+++ Document segment

Beginning today, we are initiating a series of articles on data clustering, featuring a comparison of significant algorithms in the field (in particular K-Means and DBSCAN). Our goal is to blend theoretical concepts with practical implementation (in C#), offering clear illustrations of the associated challenges.
Introduction
Clustering is a technique in machine learning and data analysis that involves grouping similar data points together based on certain features or characteristics. The goal of clustering is to identify natural patterns or structures within a dataset, organizing it into subsets or clusters. Data points within the same cluster are expected to be more similar to each other than to those in other clusters.
In essence, clustering allows for the discovery of inherent structures or relationships in data, providing insights into its underlying organization. This technique is widely used in various fields, including pattern recognition, image analysis, customer segmentation, and anomaly detection. Common clustering algorithms include K-Means, hierarchical clustering, CURE and DBSCAN.
In this series of articles, we will implement the main clustering techniques in C# and endeavor to compare each one, assessing their strengths and weaknesses. This exploration will provide insights into the situations and types of data where each algorithm is better suited.
This article was originally posted here.
What is Clustering?
Clustering is a technique in machine learning and data analysis that involves grouping a set of data points into subsets or clusters based on their inherent similarities. The primary goal of clustering is to organize and uncover patterns within the data, allowing for the identification of meaningful structures or relationships.
The process involves partitioning the data into groups in such a way that data points within the same cluster are more similar to each other than to those in other clusters. Similarity is typically measured using distance metrics, and various algorithms, such as K-Means, hierarchical clustering, and DBSCAN, are employed to perform clustering tasks. For example, it seems quite natural to identify three distinct clusters that are clearly separated in the figure above.
However, clustering can sometimes become more challenging, as illustrated in the example below, where the clusters exhibit more irregular shapes and are not easily separable by linear boundaries.
What Characteristics Should a Clustering Algorithm Possess?
The typical response is, as always: it varies. It genuinely depends on the specific application in question. In practical terms, certain algorithms excel in certain situations while performing inadequately in others. Some algorithms may demonstrate adaptability to challenging scenarios but come with a high computational cost. In this section, our aim is to highlight the characteristics that are frequently essential.

++++++
+++ Recorded information

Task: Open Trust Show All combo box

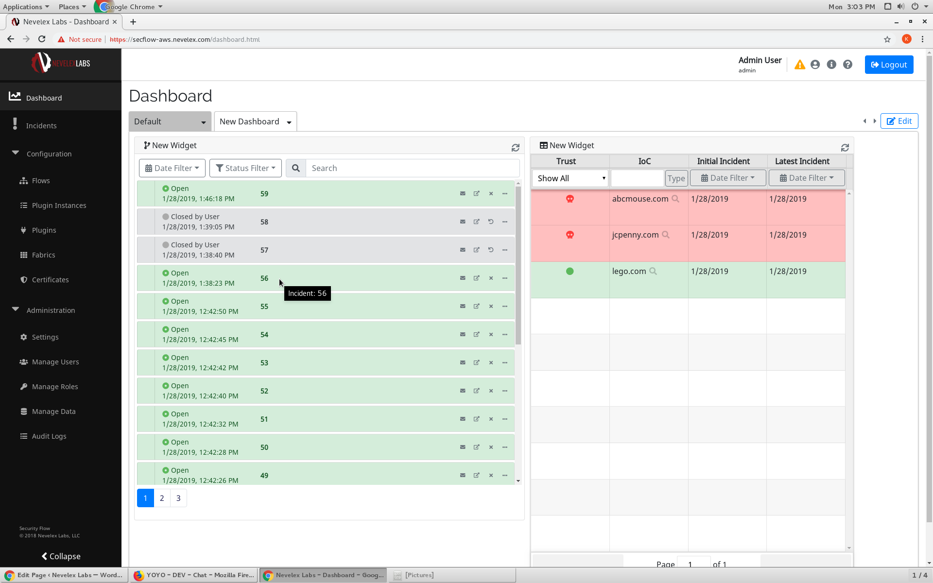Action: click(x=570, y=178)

++++++
+++ Recorded information

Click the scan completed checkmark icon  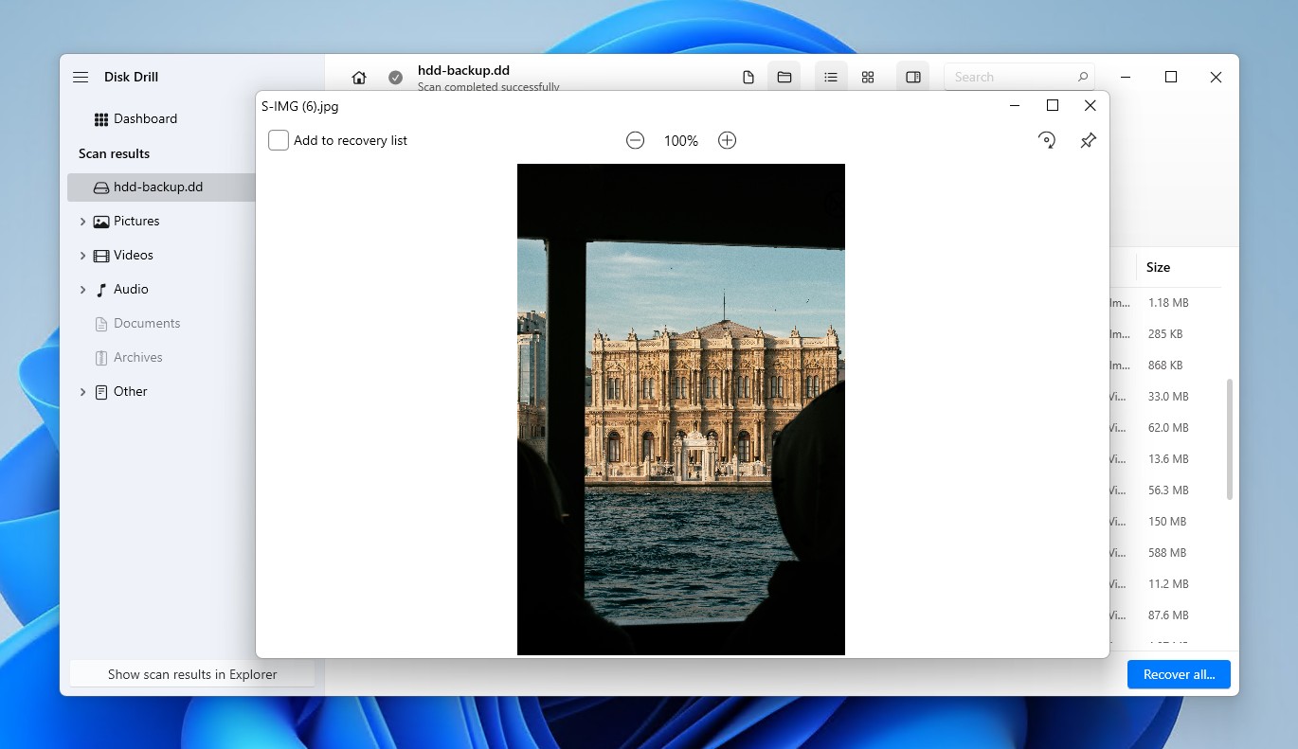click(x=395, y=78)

++++++

Exercise details:
Summarize the text on data clustering in two sentences. The entries bear no relation to the text on data clustering.

Answer to the exercise:
The article opens a series that compares major clustering algorithms, notably K-Means and DBSCAN, by combining theory with implementation in C#. It defines clustering as grouping data points so that points in the same cluster are more similar to each other than to those in other clusters, usually measuring similarity with distance metrics, and it notes that the characteristics an algorithm needs depend on the specific application.